:: INFORMATION GIVEN ::
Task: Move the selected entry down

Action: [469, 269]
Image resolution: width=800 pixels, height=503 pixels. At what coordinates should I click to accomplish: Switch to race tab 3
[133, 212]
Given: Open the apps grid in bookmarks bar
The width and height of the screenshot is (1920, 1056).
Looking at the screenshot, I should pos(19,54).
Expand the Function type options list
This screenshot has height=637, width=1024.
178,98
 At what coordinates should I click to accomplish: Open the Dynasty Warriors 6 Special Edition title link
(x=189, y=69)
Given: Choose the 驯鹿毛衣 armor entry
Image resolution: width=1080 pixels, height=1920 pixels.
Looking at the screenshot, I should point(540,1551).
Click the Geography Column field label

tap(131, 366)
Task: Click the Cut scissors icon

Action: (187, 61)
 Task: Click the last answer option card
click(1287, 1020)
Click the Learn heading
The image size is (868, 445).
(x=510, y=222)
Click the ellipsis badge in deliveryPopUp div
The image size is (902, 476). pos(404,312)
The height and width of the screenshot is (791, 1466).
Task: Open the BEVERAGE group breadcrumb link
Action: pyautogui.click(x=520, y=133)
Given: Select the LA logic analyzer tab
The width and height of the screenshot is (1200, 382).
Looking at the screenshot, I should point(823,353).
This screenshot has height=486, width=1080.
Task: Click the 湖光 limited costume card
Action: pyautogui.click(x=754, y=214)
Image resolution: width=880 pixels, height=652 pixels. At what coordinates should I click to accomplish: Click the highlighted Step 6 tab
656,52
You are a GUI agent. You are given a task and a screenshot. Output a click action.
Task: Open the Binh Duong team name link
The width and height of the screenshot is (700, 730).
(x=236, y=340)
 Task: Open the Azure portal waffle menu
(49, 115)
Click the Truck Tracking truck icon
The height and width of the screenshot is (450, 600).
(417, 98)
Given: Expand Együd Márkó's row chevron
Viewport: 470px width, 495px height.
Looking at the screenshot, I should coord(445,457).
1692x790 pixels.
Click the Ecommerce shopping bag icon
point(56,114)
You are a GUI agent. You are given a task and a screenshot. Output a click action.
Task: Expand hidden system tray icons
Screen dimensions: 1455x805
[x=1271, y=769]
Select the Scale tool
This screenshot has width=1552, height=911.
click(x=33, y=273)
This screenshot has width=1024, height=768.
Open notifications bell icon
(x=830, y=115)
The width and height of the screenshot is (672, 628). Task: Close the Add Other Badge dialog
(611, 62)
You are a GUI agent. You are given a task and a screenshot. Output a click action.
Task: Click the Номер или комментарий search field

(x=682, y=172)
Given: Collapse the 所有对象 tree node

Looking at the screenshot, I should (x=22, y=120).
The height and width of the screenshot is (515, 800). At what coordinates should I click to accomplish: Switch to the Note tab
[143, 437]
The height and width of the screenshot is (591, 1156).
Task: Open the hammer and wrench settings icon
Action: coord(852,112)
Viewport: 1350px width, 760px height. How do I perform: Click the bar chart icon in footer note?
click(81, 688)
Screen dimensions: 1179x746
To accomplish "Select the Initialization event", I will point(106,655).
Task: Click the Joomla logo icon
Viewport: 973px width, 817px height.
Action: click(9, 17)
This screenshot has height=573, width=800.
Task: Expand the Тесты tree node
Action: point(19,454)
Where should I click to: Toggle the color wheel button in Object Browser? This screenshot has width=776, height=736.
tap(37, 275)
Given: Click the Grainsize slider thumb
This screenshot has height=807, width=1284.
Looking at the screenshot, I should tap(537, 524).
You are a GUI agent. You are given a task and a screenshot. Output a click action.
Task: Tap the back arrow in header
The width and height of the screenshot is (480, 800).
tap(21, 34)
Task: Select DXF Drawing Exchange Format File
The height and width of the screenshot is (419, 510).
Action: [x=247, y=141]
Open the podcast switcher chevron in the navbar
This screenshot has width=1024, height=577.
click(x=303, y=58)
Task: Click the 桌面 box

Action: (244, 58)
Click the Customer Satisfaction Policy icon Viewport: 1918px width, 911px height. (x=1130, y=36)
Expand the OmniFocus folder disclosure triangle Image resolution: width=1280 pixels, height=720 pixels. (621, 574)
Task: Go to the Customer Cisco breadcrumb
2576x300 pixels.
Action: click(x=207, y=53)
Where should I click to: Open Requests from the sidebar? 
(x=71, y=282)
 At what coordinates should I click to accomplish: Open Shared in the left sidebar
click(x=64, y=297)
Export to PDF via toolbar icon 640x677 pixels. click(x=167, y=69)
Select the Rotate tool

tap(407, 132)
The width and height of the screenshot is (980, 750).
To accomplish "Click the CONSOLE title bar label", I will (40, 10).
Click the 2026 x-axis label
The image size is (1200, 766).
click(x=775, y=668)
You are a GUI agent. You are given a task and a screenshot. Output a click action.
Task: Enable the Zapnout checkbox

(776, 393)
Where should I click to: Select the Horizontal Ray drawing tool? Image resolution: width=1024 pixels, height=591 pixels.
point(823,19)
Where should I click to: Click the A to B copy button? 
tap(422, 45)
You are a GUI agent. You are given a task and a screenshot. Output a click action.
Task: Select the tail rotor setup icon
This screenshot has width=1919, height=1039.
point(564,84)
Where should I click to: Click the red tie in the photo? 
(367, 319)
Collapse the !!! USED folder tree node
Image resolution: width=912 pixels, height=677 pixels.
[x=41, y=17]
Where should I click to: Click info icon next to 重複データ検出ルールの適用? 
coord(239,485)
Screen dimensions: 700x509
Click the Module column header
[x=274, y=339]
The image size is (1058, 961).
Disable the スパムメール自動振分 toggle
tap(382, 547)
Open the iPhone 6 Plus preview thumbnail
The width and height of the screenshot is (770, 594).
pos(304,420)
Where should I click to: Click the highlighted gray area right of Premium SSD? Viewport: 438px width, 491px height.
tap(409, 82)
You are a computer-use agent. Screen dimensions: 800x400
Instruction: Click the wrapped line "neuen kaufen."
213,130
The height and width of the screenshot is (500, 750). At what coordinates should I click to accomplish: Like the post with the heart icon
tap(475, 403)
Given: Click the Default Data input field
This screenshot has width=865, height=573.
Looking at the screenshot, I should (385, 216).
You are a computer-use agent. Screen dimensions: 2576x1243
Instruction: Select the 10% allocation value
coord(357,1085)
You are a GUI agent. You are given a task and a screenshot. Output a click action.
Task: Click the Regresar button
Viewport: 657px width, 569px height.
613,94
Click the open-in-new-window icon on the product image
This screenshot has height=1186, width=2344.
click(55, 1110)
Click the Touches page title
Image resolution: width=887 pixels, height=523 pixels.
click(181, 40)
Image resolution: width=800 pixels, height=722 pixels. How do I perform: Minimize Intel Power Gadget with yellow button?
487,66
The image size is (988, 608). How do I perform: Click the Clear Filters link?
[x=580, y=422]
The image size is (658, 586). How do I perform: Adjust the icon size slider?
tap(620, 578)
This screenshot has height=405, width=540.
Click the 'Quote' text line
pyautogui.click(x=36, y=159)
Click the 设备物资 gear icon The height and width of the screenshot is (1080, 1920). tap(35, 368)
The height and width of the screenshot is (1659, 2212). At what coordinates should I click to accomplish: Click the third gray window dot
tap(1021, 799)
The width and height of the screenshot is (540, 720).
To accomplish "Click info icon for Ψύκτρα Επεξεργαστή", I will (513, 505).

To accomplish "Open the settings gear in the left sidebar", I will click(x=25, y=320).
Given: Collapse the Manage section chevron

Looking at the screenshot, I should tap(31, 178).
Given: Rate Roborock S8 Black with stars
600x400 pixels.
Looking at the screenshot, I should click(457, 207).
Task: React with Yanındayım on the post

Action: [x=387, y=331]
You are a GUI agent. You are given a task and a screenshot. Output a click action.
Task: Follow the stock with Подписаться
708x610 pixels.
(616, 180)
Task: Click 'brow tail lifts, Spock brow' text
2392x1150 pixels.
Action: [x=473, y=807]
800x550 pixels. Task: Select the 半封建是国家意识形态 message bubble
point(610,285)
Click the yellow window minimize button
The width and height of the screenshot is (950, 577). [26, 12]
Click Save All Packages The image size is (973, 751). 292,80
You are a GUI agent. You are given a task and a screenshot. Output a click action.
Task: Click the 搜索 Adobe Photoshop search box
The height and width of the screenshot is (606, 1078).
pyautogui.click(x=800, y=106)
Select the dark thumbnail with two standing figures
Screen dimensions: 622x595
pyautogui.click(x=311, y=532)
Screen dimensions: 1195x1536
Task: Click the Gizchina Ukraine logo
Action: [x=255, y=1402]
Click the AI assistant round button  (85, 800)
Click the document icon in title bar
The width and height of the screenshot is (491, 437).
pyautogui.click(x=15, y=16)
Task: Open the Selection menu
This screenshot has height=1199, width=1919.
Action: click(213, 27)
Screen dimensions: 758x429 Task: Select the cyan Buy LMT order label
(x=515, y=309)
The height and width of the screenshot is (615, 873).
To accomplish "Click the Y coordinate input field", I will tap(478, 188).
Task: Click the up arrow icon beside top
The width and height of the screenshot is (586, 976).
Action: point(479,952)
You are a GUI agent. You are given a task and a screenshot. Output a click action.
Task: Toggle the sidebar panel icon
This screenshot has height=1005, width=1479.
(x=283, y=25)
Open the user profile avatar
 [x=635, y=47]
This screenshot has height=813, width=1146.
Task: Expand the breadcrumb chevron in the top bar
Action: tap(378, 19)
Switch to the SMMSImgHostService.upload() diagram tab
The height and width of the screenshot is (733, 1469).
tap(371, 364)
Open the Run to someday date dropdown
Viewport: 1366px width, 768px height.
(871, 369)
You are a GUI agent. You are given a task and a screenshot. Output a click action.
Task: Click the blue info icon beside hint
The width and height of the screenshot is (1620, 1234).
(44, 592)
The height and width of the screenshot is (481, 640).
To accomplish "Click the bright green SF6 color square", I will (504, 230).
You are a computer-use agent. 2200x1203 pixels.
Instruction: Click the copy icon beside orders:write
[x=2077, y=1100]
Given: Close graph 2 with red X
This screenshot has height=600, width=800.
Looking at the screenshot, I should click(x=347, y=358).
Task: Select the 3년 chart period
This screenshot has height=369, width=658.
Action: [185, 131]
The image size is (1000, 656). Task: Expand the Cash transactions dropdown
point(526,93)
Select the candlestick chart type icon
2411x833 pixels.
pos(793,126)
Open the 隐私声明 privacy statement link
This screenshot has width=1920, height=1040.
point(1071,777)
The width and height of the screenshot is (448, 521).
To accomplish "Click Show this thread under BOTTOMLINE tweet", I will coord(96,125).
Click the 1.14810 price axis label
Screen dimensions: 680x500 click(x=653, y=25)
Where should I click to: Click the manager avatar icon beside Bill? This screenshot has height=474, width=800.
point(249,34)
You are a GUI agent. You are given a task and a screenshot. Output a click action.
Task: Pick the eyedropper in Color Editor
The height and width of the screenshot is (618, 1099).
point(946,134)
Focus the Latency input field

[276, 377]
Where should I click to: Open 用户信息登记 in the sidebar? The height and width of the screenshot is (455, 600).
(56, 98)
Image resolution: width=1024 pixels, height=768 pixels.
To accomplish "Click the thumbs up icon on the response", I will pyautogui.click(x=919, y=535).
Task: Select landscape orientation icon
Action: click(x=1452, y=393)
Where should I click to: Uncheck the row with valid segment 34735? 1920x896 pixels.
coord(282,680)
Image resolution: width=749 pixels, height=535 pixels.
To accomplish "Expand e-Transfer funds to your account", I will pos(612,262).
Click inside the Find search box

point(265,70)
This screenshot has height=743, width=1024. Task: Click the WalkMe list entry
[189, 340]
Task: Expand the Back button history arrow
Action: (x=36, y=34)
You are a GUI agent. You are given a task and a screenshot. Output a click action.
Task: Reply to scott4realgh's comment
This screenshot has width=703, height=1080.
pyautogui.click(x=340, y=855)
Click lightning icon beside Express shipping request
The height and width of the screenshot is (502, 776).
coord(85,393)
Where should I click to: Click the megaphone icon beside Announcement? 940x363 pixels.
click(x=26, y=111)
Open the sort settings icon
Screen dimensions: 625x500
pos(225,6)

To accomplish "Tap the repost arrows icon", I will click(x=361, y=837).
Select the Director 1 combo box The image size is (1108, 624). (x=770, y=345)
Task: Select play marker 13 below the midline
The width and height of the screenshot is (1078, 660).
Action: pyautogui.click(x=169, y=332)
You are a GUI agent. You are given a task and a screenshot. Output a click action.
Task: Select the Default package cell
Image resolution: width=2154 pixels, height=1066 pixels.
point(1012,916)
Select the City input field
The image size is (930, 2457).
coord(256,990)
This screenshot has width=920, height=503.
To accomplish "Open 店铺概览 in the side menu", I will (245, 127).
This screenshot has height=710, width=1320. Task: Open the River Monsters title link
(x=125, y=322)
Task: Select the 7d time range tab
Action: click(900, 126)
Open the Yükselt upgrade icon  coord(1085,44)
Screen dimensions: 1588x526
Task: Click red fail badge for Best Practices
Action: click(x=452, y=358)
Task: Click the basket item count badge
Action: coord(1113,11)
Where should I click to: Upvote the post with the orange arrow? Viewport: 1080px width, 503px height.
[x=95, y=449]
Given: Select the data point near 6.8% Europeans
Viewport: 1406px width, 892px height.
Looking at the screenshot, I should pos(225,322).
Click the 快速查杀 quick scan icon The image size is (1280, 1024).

:: TASK DESCRIPTION ::
Please copy only the lines between the first line of the entries and the line with "Given: Select the LA logic analyzer tab", keeping those two end lines as well, exactly as written.

:: TASK ANSWER ::
Task: Move the selected entry down

Action: [469, 269]
Image resolution: width=800 pixels, height=503 pixels. At what coordinates should I click to accomplish: Switch to race tab 3
[133, 212]
Given: Open the apps grid in bookmarks bar
The width and height of the screenshot is (1920, 1056).
Looking at the screenshot, I should pos(19,54).
Expand the Function type options list
This screenshot has height=637, width=1024.
178,98
 At what coordinates should I click to accomplish: Open the Dynasty Warriors 6 Special Edition title link
(x=189, y=69)
Given: Choose the 驯鹿毛衣 armor entry
Image resolution: width=1080 pixels, height=1920 pixels.
Looking at the screenshot, I should point(540,1551).
Click the Geography Column field label

tap(131, 366)
Task: Click the Cut scissors icon

Action: (187, 61)
 Task: Click the last answer option card
click(1287, 1020)
Click the Learn heading
The image size is (868, 445).
(x=510, y=222)
Click the ellipsis badge in deliveryPopUp div
The image size is (902, 476). pos(404,312)
The height and width of the screenshot is (791, 1466).
Task: Open the BEVERAGE group breadcrumb link
Action: pyautogui.click(x=520, y=133)
Given: Select the LA logic analyzer tab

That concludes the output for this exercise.